▶ _PROBLEM REQUIREMENTS_
Quote each of the entries below word for word, leaving nothing out and changing nothing.

== DATA ==

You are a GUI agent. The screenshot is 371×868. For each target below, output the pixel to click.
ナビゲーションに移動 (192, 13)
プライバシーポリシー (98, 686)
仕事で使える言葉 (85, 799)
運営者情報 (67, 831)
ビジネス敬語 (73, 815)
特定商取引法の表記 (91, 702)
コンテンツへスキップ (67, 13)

===

▶ _TASK SOLUTION_
You are a GUI agent. The screenshot is 371×868. For each target below, output the pixel to click.
ナビゲーションに移動 (192, 13)
プライバシーポリシー (98, 686)
仕事で使える言葉 (85, 799)
運営者情報 (67, 831)
ビジネス敬語 (73, 815)
特定商取引法の表記 (91, 702)
コンテンツへスキップ (67, 13)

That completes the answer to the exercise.